*Action item:* Starting at the line that holds "Image resolution: width=800", copy every line exactly through the end of the data, and no others.

#### Data supplied ####

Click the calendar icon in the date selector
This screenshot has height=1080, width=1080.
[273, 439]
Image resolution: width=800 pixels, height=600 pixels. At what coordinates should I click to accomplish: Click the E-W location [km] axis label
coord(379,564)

####

*Task response:*
Image resolution: width=800 pixels, height=600 pixels. At what coordinates should I click to accomplish: Click the E-W location [km] axis label
coord(379,564)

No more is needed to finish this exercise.